From the result of Hilbert's tenth problem, does it follow that there exist infinitely numbers of equation...

From the results of the Hilbert's tenth problem, does it follows that there exist infinitely numbers of Diophantine equations where it is impossible to determine whether or not there are integer solutions?

Conversly, is it true that there exist infinite number of Diophantine equations where it can be determine rather or not there are integer solutions?

If both are true, why do people still have the reason to study it?

Hilberts 10th Problem (wiki) is:

Given a Diophantine equation with any number of unknown quantities and with rational integral numerical coefficients: To devise a process according to which it can be determined in a finite number of operations whether the equation is solvable in rational integers.

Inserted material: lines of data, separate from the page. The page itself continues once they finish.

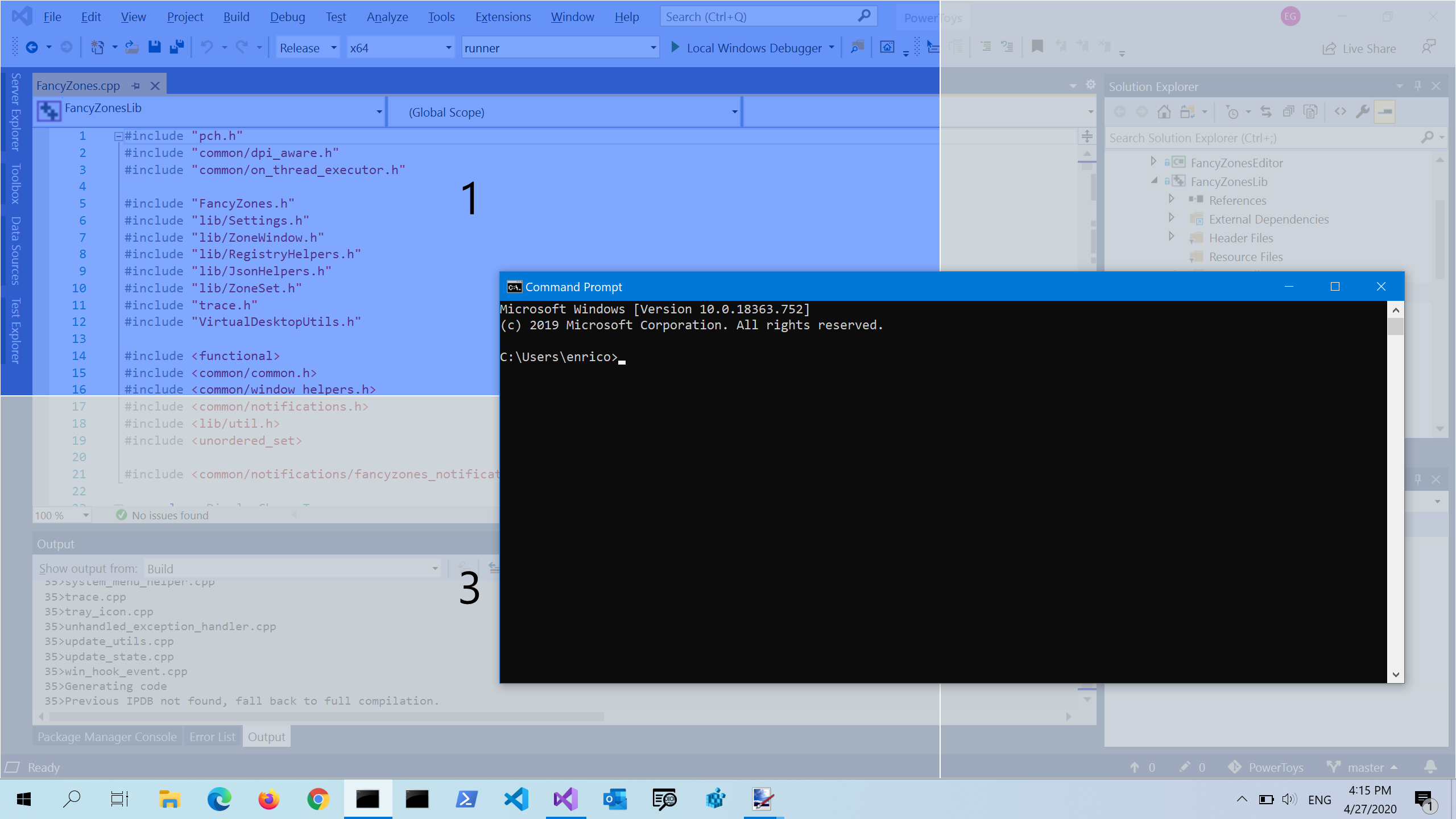The image size is (1456, 819).
Task: Click the No issues found status indicator
Action: tap(160, 515)
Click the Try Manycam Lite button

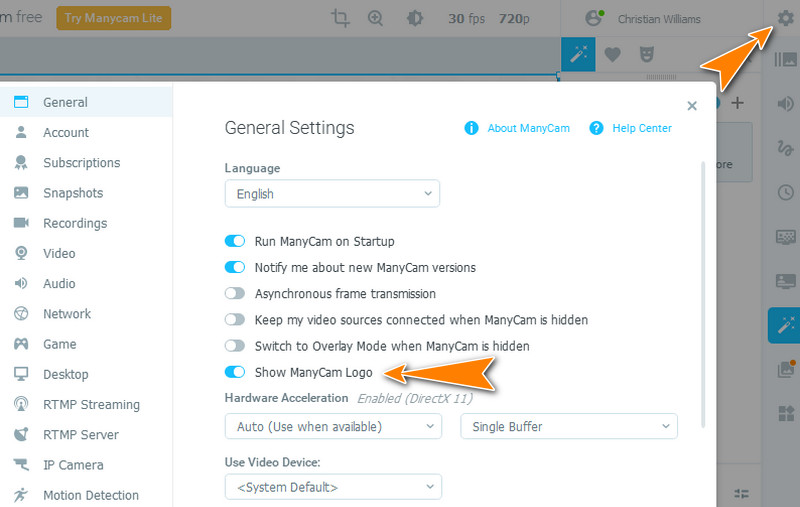click(x=114, y=18)
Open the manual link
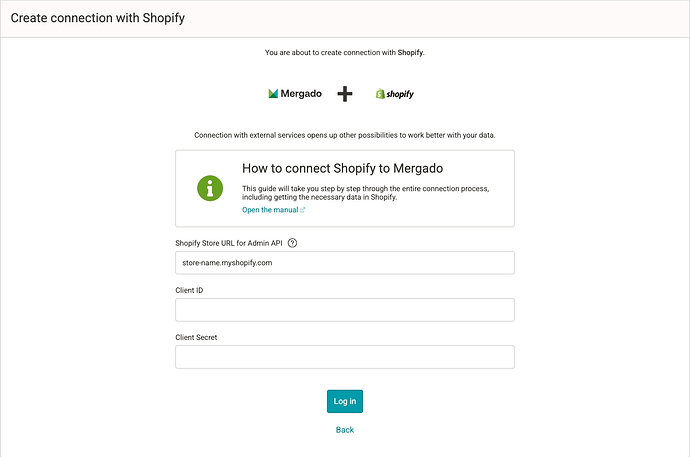The image size is (690, 457). pos(270,210)
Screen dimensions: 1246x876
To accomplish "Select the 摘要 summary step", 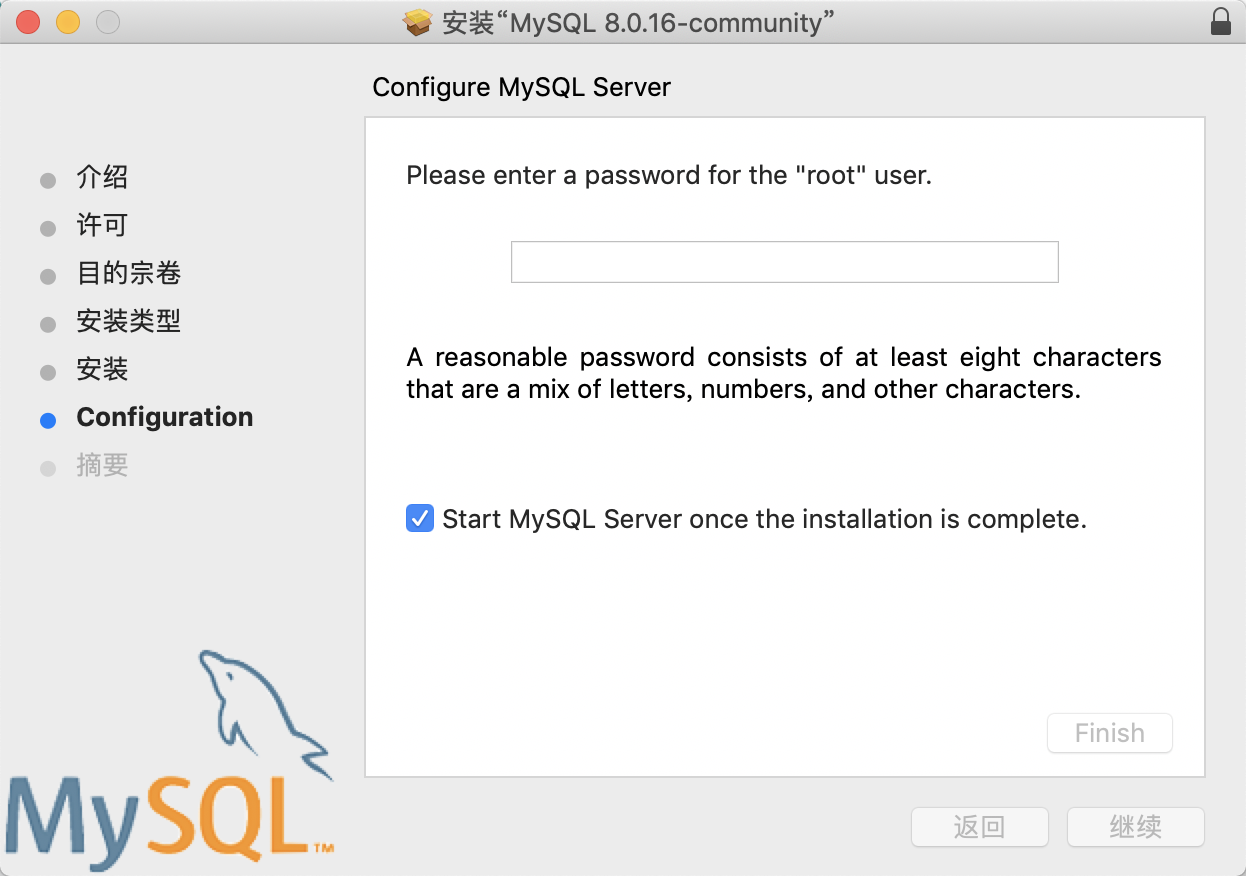I will coord(102,466).
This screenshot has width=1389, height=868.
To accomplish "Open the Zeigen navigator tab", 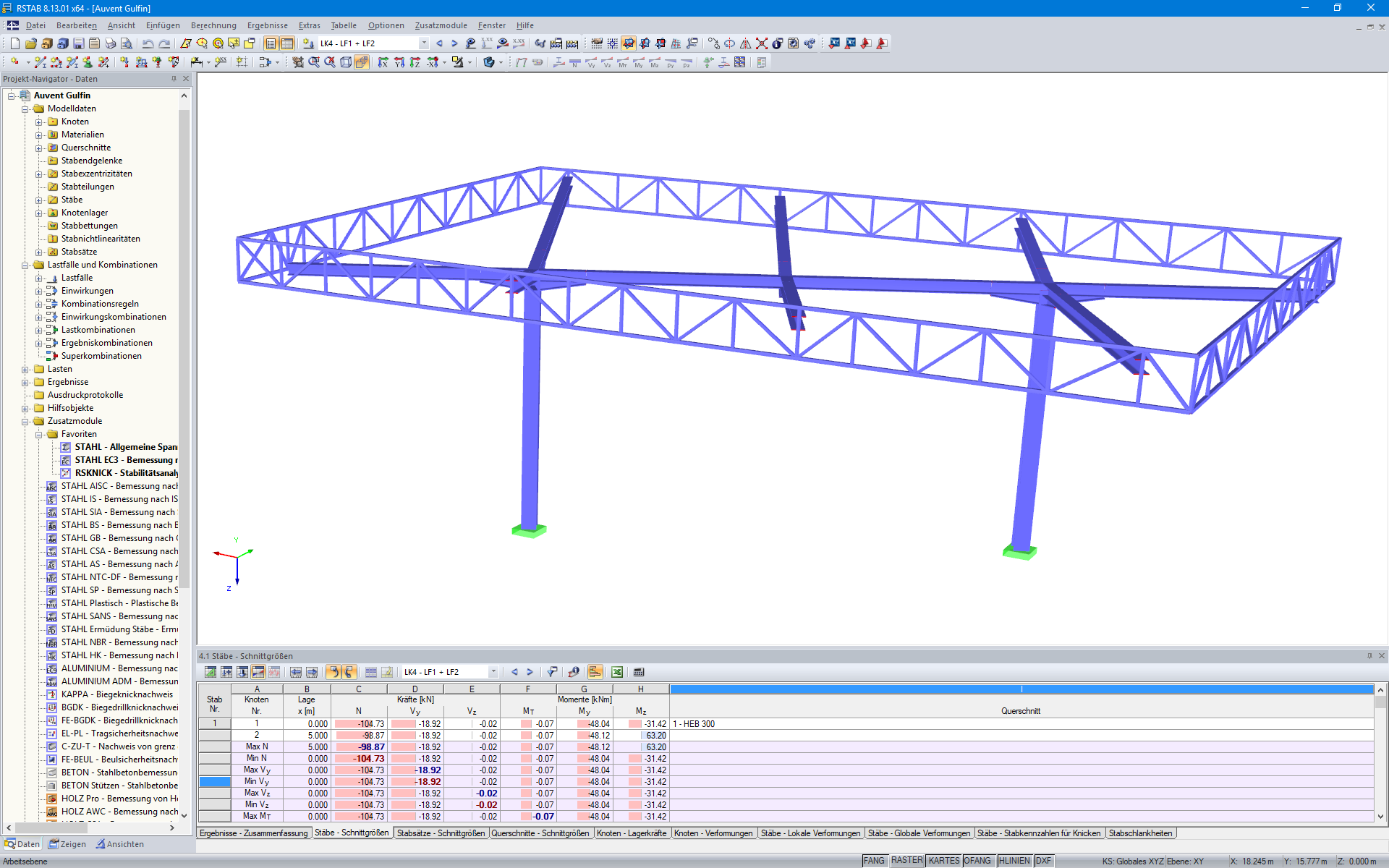I will click(x=67, y=844).
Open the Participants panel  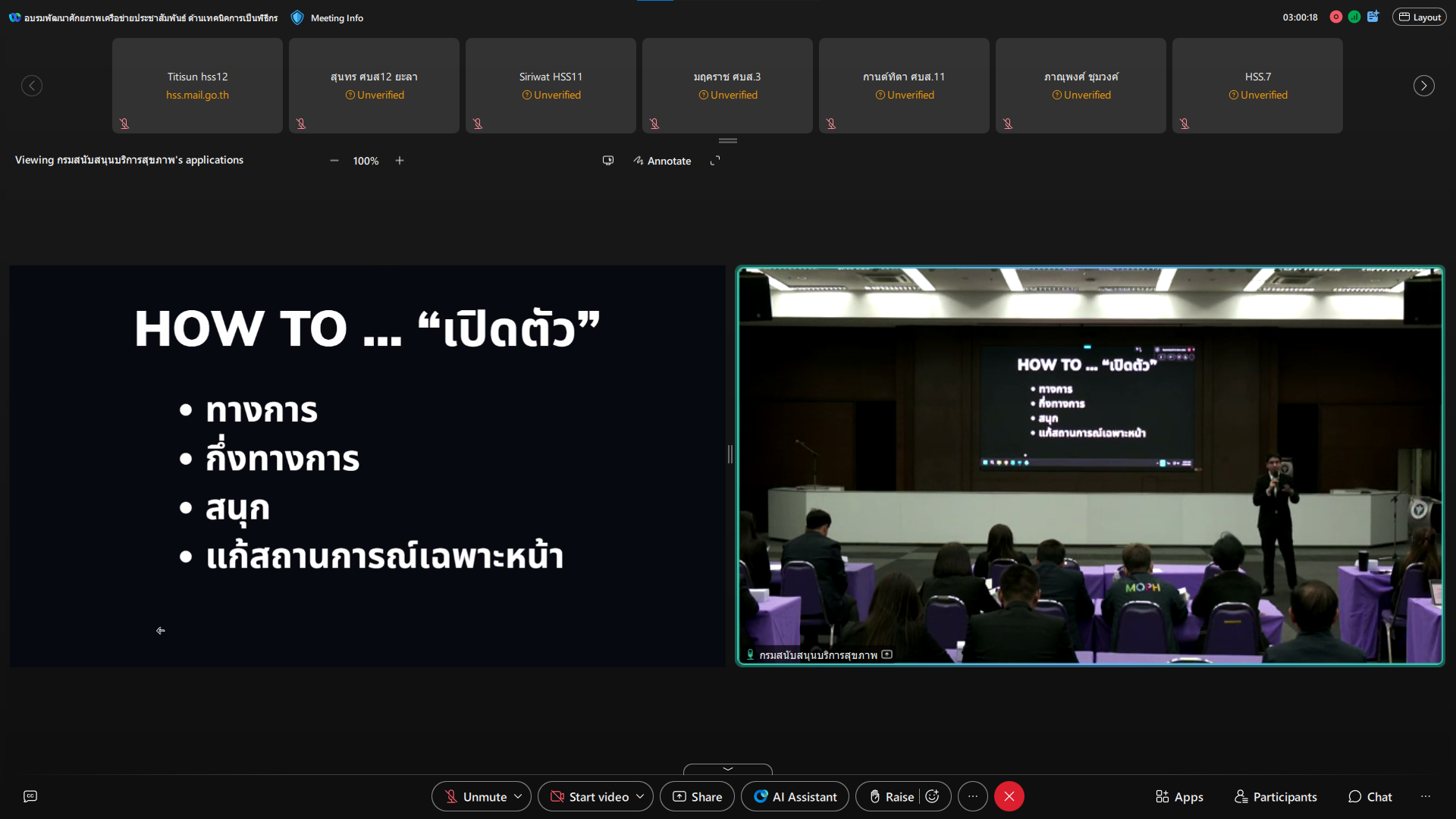(1276, 796)
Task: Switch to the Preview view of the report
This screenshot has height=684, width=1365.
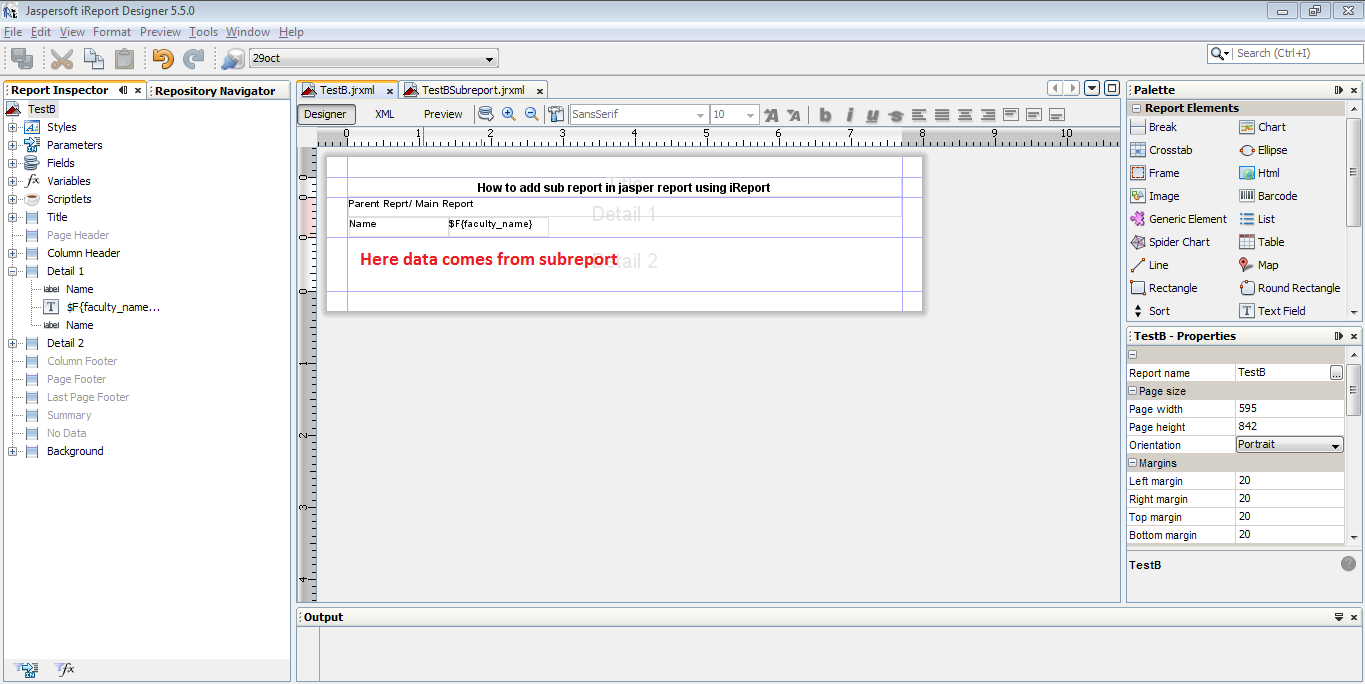Action: point(442,113)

There is a polynomial $P(w,x_1,x_2,x_n)$ with integer coefficients such that there is no algorithm that will determine, given input $w$, whether there are integers $x_1,x_2,\dots,x_n$ such that $P(w,x_1,x_2,\dots,x_n)=0$. As a consequence of this, there are infinitely many $w$ such that the equation has no solution, but the fact that it has no solution is not provable in first-order Peano arithmetic. A similar remark could be made about ZFC. I do not think that this result can be equated with "impossible to determine," but it goes some distance toward that.
The above results are very beautiful. But they do not necessarily have a direct connection with classical questions in Diophantine equations, such as questions abut elliptic curves. The work on Hilbert's $10$th problem in fact produced interesting number-theoretic results, and generated new number-theoretic problems. It has enriched Number Theory, and in no way diminished it.